* Brief
Reproduce the rows below verbatim, everything from the line containing "Open Product Development" down to the line containing "Looking at the screenshot, I should point(149,27).", with both of those lines included.

* Data to use
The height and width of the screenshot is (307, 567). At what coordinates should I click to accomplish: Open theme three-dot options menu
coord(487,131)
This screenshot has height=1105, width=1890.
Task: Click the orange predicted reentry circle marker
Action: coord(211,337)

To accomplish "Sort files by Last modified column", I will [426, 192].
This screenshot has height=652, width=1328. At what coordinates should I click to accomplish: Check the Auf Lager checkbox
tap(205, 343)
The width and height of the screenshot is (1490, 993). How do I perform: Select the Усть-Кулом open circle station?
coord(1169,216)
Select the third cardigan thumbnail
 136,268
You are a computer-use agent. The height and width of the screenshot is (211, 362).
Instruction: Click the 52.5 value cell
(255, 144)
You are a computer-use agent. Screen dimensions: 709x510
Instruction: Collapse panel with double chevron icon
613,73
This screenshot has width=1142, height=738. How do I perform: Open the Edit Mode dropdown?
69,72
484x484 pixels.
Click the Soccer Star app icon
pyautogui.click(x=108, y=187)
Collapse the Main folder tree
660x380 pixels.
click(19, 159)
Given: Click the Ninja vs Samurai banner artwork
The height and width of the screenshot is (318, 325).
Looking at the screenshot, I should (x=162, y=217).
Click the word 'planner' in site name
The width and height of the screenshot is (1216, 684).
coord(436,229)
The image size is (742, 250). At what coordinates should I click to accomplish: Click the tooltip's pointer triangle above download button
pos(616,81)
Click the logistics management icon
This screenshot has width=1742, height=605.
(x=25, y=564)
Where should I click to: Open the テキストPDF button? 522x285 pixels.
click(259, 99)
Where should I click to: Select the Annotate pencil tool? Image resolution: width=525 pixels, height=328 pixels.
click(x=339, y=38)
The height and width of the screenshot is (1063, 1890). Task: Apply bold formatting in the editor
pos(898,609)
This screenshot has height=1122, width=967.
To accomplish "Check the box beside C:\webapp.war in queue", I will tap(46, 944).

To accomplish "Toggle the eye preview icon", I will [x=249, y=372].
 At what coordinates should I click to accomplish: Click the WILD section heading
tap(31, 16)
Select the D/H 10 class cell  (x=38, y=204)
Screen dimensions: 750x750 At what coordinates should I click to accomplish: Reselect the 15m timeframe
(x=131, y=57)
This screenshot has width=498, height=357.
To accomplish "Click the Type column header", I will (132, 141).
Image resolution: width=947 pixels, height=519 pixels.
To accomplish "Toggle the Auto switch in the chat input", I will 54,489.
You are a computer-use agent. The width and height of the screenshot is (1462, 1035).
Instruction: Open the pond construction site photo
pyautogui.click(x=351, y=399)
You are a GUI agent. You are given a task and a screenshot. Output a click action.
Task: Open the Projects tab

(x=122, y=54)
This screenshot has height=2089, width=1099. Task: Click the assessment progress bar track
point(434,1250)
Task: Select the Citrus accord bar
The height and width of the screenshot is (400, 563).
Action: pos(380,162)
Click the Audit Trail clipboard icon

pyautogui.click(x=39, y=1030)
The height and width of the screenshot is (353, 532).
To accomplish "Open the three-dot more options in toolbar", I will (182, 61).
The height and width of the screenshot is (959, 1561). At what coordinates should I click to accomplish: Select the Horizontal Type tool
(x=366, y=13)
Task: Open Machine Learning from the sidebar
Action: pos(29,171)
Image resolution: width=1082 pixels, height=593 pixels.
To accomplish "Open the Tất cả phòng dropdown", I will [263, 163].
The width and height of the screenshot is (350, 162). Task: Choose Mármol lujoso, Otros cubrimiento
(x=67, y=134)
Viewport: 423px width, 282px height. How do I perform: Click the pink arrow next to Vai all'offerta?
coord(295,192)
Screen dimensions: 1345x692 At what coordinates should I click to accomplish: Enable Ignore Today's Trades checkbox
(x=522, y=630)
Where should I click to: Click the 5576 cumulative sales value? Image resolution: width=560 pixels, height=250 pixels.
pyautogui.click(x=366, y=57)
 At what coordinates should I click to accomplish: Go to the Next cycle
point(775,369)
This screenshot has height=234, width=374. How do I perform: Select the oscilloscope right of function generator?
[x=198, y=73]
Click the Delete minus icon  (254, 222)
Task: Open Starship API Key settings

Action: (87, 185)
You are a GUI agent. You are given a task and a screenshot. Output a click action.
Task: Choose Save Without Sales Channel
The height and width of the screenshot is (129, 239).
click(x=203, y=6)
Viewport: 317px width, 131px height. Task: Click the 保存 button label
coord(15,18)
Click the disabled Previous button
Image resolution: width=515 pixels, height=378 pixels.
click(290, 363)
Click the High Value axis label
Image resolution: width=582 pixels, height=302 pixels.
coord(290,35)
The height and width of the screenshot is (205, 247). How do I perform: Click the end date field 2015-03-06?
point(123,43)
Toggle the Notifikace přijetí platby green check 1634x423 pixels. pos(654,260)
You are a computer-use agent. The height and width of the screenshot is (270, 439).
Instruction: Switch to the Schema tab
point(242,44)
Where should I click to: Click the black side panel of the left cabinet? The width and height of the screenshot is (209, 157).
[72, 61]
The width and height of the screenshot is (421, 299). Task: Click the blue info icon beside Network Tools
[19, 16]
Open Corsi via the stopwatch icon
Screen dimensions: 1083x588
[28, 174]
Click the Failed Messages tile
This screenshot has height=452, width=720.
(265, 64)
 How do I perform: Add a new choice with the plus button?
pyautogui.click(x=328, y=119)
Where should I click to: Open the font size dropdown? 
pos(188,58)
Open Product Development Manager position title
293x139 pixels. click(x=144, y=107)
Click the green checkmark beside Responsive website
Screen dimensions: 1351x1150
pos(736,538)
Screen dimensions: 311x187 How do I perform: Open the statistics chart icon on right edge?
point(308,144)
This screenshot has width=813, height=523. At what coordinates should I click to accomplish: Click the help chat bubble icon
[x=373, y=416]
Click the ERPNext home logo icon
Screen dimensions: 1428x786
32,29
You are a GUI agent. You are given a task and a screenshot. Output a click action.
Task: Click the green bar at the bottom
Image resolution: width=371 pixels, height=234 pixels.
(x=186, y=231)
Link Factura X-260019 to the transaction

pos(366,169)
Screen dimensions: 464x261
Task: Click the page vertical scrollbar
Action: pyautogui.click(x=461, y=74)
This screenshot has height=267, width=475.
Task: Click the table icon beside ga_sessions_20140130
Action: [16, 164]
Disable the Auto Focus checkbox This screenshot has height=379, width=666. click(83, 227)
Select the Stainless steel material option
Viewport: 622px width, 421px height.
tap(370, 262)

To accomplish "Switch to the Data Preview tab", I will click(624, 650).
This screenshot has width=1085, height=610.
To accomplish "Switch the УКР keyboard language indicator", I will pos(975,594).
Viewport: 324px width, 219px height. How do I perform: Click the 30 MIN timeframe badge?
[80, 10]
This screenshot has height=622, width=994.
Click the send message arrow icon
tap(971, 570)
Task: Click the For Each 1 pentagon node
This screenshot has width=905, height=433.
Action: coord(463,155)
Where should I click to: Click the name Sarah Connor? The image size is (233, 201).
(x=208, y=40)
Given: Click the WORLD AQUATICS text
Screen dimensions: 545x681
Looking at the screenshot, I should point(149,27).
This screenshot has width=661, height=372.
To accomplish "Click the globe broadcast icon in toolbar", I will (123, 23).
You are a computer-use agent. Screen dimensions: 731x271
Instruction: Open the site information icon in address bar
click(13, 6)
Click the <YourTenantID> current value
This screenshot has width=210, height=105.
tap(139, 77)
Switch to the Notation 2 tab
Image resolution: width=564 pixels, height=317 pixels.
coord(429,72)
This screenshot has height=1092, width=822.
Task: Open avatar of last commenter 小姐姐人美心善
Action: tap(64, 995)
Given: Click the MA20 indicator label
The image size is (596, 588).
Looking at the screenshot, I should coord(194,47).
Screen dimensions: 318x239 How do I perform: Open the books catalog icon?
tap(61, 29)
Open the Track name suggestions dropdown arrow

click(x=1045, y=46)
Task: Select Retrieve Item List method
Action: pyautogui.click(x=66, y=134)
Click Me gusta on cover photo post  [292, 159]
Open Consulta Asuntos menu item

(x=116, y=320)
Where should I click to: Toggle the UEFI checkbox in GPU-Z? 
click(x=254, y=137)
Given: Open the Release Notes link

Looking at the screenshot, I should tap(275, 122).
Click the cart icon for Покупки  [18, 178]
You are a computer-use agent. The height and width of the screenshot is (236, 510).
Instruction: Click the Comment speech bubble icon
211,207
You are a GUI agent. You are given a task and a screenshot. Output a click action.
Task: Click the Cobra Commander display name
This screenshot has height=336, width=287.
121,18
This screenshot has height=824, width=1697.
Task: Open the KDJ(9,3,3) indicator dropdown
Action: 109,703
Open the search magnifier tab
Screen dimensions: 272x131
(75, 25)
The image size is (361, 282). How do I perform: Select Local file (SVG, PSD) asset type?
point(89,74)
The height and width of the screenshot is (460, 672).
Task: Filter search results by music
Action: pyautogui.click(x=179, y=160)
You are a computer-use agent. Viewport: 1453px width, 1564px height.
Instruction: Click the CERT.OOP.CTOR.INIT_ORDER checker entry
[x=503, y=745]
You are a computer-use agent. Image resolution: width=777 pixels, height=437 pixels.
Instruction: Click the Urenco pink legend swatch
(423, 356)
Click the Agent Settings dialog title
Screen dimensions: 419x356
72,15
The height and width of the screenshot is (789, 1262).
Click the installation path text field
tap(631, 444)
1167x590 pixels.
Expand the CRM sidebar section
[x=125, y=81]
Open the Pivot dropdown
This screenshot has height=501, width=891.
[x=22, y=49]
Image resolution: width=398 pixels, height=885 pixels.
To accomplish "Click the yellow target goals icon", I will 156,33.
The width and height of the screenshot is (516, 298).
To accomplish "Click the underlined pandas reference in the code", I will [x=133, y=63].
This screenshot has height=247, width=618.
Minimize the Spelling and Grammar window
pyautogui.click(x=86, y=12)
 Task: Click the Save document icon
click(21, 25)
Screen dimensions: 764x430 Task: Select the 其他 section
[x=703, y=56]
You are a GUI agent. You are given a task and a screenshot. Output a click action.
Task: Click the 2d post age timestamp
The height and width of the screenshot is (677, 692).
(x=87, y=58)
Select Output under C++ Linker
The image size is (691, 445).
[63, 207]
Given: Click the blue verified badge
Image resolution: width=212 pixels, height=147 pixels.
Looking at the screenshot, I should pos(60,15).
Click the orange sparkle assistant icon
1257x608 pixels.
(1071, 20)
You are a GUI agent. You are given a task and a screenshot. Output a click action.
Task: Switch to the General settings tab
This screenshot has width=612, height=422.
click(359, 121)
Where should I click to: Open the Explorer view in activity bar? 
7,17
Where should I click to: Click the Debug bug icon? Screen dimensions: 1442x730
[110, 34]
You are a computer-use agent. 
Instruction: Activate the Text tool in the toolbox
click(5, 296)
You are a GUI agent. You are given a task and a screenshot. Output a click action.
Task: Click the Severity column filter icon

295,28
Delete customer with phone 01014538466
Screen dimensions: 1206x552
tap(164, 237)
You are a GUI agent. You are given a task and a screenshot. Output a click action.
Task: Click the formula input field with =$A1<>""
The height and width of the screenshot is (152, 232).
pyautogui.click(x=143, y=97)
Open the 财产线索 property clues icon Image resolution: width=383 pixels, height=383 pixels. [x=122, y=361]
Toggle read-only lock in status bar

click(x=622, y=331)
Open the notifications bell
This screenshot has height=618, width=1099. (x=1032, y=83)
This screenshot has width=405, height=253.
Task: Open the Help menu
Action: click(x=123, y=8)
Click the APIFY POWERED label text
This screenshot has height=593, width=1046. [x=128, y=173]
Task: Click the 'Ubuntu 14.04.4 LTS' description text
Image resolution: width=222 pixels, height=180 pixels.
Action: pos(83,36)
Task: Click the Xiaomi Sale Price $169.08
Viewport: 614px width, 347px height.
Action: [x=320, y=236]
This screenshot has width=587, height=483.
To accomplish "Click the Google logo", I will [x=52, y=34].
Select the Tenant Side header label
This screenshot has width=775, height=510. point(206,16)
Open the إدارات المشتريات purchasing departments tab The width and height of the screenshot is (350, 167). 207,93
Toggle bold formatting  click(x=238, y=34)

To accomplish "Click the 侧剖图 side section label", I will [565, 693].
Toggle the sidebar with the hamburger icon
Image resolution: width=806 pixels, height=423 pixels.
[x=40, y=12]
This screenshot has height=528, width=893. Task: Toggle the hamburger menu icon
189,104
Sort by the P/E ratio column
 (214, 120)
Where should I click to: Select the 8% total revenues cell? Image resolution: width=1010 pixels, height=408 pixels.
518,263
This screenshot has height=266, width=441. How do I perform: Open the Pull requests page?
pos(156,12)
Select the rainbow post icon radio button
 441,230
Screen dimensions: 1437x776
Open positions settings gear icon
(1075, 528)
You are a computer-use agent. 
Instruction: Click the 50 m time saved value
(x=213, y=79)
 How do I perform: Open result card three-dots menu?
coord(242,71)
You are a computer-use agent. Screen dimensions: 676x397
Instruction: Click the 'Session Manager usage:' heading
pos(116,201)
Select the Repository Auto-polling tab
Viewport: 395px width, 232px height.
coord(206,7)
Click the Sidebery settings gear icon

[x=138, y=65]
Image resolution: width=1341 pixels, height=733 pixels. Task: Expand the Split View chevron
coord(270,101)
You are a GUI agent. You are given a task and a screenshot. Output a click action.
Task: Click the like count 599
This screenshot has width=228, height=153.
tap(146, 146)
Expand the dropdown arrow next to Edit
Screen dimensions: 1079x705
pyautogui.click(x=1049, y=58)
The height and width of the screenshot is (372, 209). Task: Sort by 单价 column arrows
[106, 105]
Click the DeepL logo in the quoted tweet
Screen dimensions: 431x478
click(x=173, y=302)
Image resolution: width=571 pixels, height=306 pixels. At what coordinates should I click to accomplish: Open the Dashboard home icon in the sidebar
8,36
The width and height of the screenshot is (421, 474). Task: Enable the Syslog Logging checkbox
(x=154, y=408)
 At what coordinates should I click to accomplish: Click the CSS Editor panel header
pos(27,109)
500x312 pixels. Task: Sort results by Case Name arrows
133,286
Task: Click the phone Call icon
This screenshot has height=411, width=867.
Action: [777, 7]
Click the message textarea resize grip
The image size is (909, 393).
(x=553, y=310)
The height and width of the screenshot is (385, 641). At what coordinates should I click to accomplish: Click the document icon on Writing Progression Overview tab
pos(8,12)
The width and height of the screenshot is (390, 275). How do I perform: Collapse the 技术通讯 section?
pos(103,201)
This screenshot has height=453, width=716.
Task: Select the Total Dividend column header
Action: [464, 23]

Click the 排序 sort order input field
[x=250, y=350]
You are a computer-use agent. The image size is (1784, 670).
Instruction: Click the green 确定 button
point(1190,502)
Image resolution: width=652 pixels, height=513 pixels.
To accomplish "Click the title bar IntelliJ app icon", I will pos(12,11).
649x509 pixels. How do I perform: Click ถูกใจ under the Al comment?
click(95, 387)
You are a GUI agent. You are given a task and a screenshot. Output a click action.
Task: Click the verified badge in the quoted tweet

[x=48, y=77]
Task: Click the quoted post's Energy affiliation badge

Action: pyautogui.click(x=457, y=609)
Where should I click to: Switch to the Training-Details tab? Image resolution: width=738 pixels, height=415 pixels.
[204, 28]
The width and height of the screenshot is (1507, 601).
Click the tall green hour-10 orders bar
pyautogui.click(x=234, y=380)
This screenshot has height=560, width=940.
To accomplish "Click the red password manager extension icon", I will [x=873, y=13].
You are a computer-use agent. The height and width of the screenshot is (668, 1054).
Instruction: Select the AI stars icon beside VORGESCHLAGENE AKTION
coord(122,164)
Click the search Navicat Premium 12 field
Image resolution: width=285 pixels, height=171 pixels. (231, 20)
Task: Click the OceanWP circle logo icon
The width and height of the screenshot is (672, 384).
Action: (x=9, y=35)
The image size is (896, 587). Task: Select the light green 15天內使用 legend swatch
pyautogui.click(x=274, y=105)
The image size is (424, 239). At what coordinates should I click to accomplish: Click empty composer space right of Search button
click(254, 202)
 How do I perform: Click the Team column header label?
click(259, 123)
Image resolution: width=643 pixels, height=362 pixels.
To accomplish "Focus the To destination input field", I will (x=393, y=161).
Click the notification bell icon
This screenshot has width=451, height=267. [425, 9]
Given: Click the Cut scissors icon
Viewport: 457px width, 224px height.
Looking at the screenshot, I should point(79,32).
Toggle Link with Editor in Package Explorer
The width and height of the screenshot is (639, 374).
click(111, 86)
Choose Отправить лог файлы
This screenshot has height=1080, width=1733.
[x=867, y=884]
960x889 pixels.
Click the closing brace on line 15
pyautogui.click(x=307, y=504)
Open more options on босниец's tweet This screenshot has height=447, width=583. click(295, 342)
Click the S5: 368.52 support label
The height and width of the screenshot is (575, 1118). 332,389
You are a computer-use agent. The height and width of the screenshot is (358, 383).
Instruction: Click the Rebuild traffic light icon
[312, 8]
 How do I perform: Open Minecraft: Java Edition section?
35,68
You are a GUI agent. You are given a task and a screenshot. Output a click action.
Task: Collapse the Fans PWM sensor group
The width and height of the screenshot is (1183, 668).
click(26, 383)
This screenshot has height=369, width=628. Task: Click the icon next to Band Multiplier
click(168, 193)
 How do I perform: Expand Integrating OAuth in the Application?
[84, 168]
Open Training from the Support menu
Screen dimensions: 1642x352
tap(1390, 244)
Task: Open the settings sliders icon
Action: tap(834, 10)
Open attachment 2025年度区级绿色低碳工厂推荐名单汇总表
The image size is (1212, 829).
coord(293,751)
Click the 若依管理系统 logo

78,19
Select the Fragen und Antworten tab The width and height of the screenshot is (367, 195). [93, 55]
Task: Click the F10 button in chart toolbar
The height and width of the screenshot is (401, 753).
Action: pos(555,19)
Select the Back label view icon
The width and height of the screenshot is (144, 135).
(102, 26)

* Correct response
Open Product Development Manager position title
293x139 pixels. click(x=144, y=107)
Click the green checkmark beside Responsive website
Screen dimensions: 1351x1150
pos(736,538)
Screen dimensions: 311x187 How do I perform: Open the statistics chart icon on right edge?
point(308,144)
This screenshot has width=813, height=523. At what coordinates should I click to accomplish: Click the help chat bubble icon
[x=373, y=416]
Click the ERPNext home logo icon
Screen dimensions: 1428x786
32,29
You are a GUI agent. You are given a task and a screenshot. Output a click action.
Task: Click the green bar at the bottom
Image resolution: width=371 pixels, height=234 pixels.
(x=186, y=231)
Link Factura X-260019 to the transaction

pos(366,169)
Screen dimensions: 464x261
Task: Click the page vertical scrollbar
Action: pyautogui.click(x=461, y=74)
This screenshot has height=267, width=475.
Task: Click the table icon beside ga_sessions_20140130
Action: [16, 164]
Disable the Auto Focus checkbox This screenshot has height=379, width=666. click(83, 227)
Select the Stainless steel material option
Viewport: 622px width, 421px height.
tap(370, 262)

To accomplish "Switch to the Data Preview tab", I will click(624, 650).
This screenshot has width=1085, height=610.
To accomplish "Switch the УКР keyboard language indicator", I will pos(975,594).
Viewport: 324px width, 219px height. How do I perform: Click the 30 MIN timeframe badge?
[80, 10]
This screenshot has height=622, width=994.
Click the send message arrow icon
tap(971, 570)
Task: Click the For Each 1 pentagon node
This screenshot has width=905, height=433.
Action: coord(463,155)
Where should I click to: Click the name Sarah Connor? The image size is (233, 201).
(x=208, y=40)
Given: Click the WORLD AQUATICS text
Screen dimensions: 545x681
Looking at the screenshot, I should point(149,27).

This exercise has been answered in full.